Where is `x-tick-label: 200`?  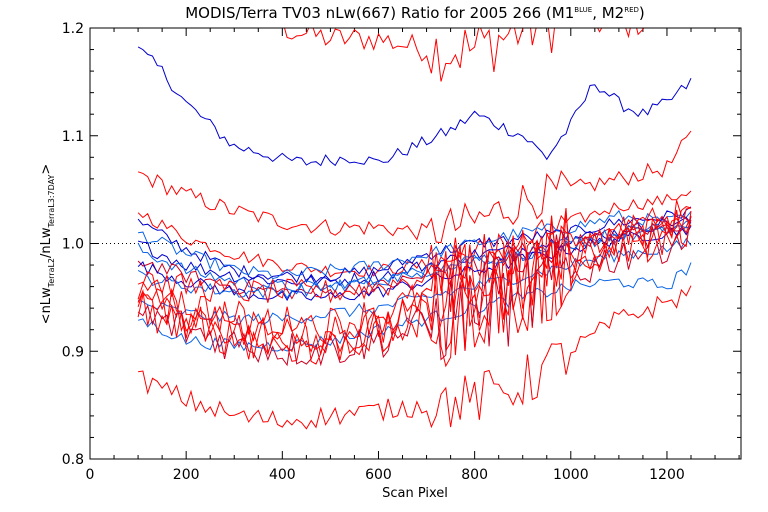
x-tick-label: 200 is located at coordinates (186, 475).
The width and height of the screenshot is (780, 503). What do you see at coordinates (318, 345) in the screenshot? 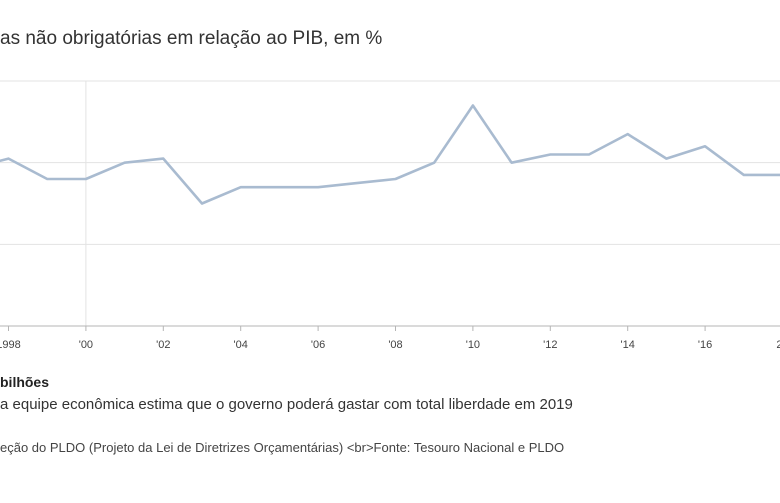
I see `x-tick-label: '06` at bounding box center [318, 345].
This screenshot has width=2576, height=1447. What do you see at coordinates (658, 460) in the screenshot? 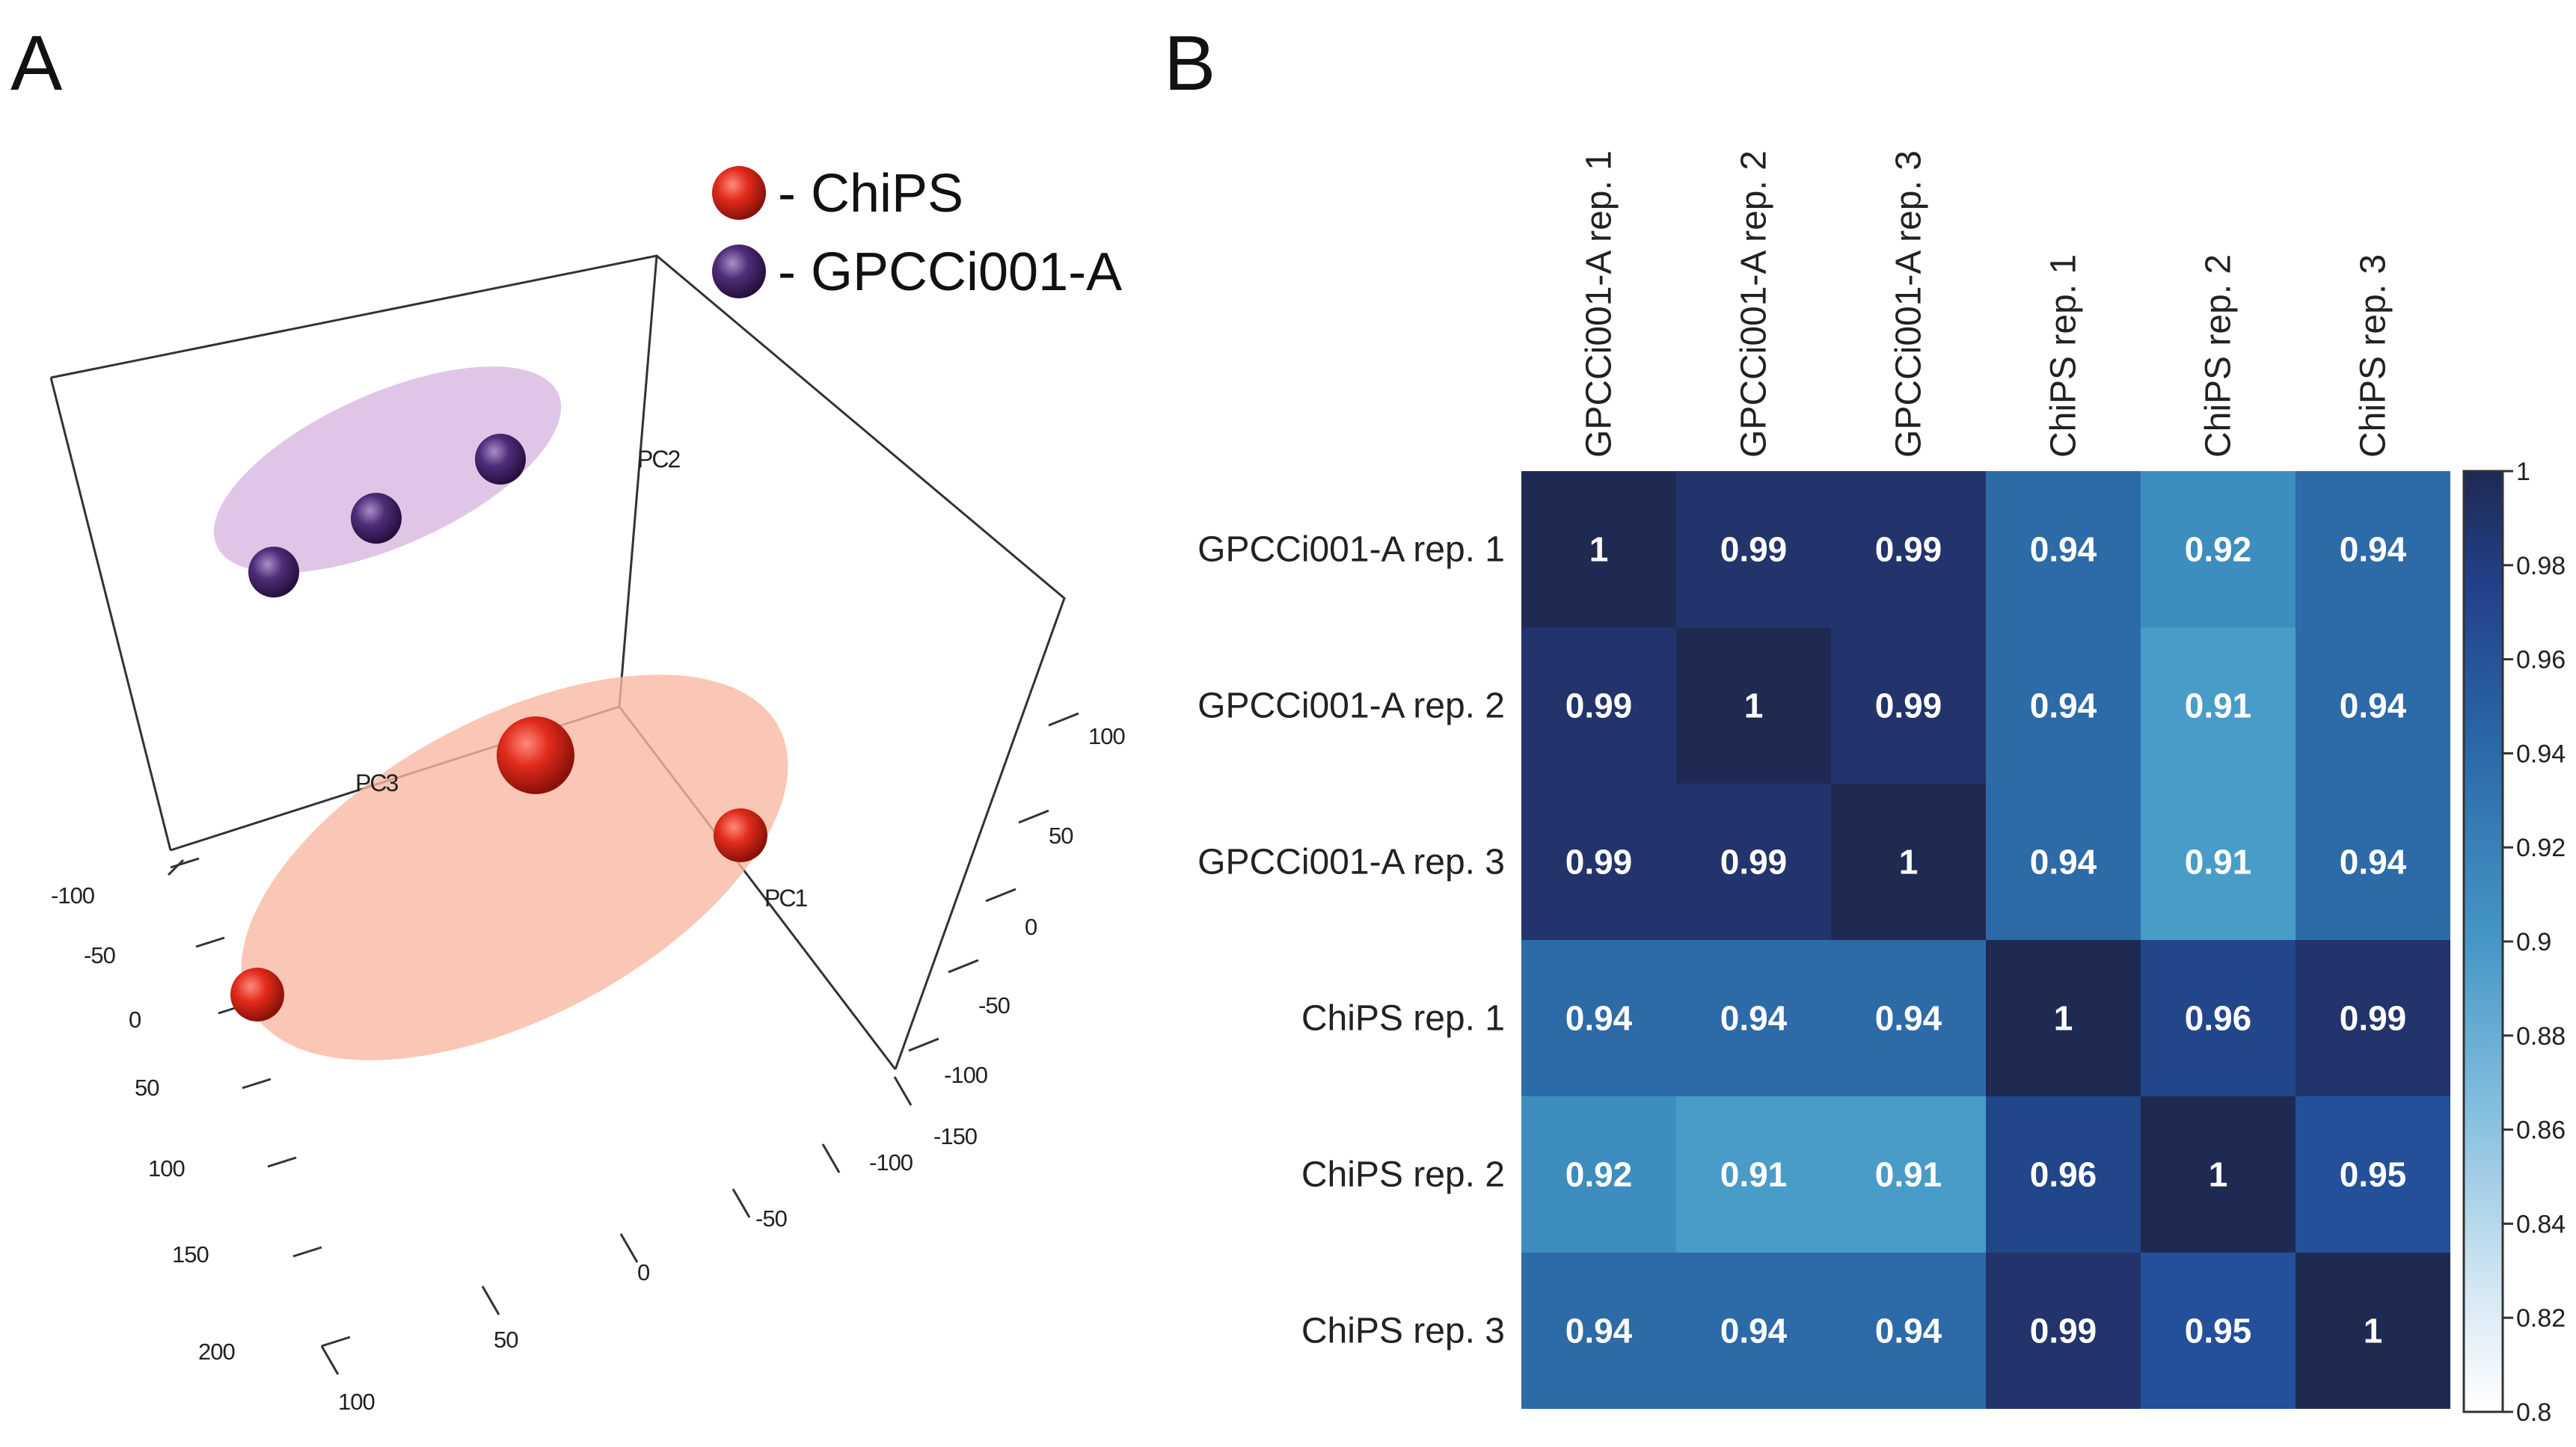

—————

- HOW TO COMPLETE THIS TASK:
Rewrite the records above, substituting "image" for every occurrence of "screenshot" and keeping everything else the same. Leave the pictures out of your answer.

- ANSWER SPACE:
Where is `x-tick-label: 200`?  
x-tick-label: 200 is located at coordinates (186, 475).
The width and height of the image is (780, 503). What do you see at coordinates (318, 345) in the image? 
I see `x-tick-label: '06` at bounding box center [318, 345].
This image has width=2576, height=1447. What do you see at coordinates (658, 460) in the image? 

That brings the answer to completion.